Friday, December 30, 2022

Mencius on water

 When I was toiling away, learning philosophy back in Grad school, I pretty much focused on Western philosophy. That’s a vast amount of material there, bucko, and I figured that if – by the time I was doddering on the lip of the grave – I understood some of it, that would be enough of an achievement.

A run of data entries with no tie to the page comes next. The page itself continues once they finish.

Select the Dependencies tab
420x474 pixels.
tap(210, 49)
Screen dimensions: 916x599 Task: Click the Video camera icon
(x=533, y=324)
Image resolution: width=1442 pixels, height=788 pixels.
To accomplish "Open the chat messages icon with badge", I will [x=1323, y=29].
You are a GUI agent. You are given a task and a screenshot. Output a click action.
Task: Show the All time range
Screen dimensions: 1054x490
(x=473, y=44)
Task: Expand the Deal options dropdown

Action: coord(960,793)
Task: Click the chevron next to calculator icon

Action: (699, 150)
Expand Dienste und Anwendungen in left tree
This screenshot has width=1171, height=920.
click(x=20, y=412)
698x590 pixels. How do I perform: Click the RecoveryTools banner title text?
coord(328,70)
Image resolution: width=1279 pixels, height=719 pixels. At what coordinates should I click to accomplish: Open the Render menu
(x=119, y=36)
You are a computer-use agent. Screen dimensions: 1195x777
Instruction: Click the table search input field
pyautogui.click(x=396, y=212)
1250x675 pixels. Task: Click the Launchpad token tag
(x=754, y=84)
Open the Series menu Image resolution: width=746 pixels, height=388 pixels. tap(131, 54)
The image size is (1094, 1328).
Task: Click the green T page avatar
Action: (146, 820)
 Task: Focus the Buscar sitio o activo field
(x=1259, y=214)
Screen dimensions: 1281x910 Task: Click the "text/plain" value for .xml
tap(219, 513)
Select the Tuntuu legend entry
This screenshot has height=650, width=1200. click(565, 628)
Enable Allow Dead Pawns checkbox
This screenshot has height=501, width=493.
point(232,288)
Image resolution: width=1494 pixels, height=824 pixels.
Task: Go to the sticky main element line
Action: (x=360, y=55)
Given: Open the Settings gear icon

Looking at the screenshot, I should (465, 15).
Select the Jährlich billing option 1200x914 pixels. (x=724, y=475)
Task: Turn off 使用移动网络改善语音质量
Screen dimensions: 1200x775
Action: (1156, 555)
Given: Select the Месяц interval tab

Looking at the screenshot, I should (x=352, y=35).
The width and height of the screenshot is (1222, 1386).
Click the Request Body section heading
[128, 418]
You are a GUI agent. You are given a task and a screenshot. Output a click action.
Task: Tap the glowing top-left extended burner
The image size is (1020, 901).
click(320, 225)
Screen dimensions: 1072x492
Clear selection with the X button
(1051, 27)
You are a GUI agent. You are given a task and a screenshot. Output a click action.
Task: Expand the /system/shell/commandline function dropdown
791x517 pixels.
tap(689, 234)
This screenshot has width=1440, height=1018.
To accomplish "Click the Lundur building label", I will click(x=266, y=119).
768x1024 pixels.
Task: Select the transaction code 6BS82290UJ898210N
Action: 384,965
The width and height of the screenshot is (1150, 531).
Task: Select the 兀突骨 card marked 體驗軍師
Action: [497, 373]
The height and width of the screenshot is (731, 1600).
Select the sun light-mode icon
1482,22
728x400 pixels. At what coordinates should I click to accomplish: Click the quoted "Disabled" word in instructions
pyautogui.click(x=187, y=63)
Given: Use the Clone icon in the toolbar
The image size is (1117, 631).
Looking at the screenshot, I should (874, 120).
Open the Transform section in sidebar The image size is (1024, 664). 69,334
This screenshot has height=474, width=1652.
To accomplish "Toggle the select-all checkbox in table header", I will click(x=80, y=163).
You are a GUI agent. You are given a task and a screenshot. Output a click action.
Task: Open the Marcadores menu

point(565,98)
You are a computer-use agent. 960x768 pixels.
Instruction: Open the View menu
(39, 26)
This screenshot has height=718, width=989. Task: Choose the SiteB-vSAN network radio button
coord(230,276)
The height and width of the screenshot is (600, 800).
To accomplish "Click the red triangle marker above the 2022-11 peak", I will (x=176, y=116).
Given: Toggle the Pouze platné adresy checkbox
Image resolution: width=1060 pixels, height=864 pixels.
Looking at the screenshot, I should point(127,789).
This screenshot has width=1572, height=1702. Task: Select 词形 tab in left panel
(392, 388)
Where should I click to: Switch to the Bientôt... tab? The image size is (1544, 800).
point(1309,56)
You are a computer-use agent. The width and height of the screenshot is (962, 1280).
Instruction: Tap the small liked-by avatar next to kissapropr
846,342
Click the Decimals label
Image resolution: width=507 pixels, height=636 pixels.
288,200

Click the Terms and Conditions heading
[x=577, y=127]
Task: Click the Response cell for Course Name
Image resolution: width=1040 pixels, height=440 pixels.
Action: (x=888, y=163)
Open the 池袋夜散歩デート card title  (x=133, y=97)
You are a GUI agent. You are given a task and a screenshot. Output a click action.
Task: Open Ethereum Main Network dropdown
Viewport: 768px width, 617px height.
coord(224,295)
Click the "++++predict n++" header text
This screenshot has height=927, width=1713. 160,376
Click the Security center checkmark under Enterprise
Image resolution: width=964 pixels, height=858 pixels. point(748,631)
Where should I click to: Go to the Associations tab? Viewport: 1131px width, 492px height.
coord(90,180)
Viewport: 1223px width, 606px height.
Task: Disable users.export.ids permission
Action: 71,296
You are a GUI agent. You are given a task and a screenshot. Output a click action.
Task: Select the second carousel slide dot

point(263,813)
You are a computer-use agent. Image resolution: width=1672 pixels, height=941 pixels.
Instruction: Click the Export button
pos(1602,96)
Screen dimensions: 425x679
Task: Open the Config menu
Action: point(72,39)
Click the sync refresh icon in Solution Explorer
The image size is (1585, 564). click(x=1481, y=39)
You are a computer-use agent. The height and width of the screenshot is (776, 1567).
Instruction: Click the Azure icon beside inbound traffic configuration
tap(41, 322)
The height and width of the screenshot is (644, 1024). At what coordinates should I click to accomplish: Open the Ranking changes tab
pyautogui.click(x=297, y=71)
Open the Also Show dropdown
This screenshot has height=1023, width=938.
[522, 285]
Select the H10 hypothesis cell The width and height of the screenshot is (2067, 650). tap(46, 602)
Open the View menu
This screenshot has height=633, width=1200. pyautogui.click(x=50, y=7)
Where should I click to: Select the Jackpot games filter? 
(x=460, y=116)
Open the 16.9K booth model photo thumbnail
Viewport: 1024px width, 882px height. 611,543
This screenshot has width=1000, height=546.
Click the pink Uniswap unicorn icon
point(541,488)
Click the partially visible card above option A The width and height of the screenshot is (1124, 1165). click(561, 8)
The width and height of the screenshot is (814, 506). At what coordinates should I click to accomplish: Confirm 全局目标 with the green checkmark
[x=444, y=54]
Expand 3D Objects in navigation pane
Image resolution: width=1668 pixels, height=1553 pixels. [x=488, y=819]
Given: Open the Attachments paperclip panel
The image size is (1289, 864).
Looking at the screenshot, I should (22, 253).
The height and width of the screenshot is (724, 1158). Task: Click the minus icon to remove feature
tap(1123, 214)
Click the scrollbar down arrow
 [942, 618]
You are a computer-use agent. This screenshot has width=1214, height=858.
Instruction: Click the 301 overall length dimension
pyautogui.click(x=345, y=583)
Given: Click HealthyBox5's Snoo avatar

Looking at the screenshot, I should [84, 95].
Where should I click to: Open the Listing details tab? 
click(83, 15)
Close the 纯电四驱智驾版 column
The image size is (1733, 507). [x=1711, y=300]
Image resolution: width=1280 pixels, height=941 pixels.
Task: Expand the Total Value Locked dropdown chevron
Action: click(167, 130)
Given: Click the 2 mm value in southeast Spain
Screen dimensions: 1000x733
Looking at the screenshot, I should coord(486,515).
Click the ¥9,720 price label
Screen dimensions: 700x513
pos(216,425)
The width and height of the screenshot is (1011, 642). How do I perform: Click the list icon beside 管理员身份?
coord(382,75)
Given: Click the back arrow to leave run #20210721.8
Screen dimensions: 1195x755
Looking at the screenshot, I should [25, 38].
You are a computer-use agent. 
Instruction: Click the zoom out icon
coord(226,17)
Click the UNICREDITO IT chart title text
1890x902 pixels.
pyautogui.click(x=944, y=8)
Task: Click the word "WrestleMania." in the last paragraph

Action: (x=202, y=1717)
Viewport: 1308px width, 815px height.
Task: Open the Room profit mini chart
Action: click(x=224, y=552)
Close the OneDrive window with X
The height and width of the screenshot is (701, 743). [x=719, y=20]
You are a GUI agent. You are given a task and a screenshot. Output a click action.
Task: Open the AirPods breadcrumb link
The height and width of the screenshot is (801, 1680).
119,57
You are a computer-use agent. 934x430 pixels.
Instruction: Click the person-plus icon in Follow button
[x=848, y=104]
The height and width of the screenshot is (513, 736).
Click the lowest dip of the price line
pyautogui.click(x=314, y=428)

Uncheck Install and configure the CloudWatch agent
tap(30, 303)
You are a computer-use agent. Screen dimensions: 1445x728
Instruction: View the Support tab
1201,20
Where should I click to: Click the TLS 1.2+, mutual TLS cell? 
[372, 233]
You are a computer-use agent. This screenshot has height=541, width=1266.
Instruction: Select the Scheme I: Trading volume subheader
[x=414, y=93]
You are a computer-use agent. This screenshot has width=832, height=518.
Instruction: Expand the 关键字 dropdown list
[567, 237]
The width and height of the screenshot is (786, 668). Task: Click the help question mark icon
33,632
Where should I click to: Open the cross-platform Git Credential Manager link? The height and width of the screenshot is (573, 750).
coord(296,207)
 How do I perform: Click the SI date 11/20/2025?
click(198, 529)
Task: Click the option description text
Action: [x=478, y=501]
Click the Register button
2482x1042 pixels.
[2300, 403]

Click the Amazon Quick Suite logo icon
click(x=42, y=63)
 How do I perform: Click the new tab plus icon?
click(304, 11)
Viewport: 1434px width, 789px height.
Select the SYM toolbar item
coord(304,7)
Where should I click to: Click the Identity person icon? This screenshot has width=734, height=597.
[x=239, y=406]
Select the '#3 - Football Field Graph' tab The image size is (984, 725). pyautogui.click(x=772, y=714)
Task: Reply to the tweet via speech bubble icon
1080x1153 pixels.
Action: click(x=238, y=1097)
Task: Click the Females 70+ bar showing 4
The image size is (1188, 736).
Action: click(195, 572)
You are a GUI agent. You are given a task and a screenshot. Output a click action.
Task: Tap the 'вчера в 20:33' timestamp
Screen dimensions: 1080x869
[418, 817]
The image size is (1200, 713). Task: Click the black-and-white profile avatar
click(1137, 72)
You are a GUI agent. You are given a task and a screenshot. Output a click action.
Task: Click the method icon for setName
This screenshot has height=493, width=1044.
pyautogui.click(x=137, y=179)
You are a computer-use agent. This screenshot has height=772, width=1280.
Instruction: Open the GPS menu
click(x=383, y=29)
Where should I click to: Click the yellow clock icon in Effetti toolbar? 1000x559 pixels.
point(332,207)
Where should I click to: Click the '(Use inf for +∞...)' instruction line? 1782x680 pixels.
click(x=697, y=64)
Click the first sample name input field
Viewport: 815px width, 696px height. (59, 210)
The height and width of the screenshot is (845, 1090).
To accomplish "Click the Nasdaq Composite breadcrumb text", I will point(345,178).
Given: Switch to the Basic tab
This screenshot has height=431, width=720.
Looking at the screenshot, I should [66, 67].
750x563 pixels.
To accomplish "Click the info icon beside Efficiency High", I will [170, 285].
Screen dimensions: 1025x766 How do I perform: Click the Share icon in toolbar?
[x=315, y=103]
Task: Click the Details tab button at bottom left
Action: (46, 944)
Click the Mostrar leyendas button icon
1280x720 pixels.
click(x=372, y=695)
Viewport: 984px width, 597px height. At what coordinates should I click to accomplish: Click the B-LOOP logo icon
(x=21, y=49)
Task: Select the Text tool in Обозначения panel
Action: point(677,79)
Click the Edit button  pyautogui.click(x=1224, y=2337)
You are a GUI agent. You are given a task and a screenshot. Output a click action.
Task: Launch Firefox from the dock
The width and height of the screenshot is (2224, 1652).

But such projects belong to the long ago of academia. I’ve become more of a pirate intellectual since then – or, less boldly, a dilettante eclecticist. I take my prizes from where I find them.
Which brings me to Mencius’ marvelous question, which is quoted in Yi-Fu Tuan’s Dominance and Affection: the making of pets: “Mencius asked, “Is it right to force water to leap up?” He was taking the position that human nature is inclined to act in certain ways and not others, using the movement of water as an analogy. “Water,” he said, “will flow indifferently to east or west, but it will not flow indifferently up and down.” Now of course, he added, “by striking water you can make it leap up over your forehead and by damming and leading it you may force it up a hill, but do such movements accord with the nature of water?”
It is one index of the fundamental disposition of modernity, over the last three hundred years, that this question simply has no discursive space in which it can be uttered. The discovery of the nature of water is a project we can all recognize, as part of science. But the idea of respecting the nature of water thus discovered forms no part of the world of ideas and actions we inhabit. Mencius’ question is simply weird. We have so little sense that there might be a nature to be respected, there, that we can only view the question as an analogy for the one nature we do respect, human nature. Which, to be fair, is where Mencius goes with it too.
But even if the question exists in a weird and unrecognizable conceptual zone, it does seem more and more relevant to a world in which we have ignored the nature of water, and imposed on it our second nature. We’ve made a lot of water leap over our forehead by damming it. We’ve melted a lot of water by colonizing the atmosphere with our emissions and shit. And we’ve never asked water what it thinks about this. Water doesn’t speak!
But if water doesn’t speak, it has its own nature. Mencius is right about that. We are, I think, gonna have to carve out a conceptual space where water can speak. Or we are going to be in big trouble.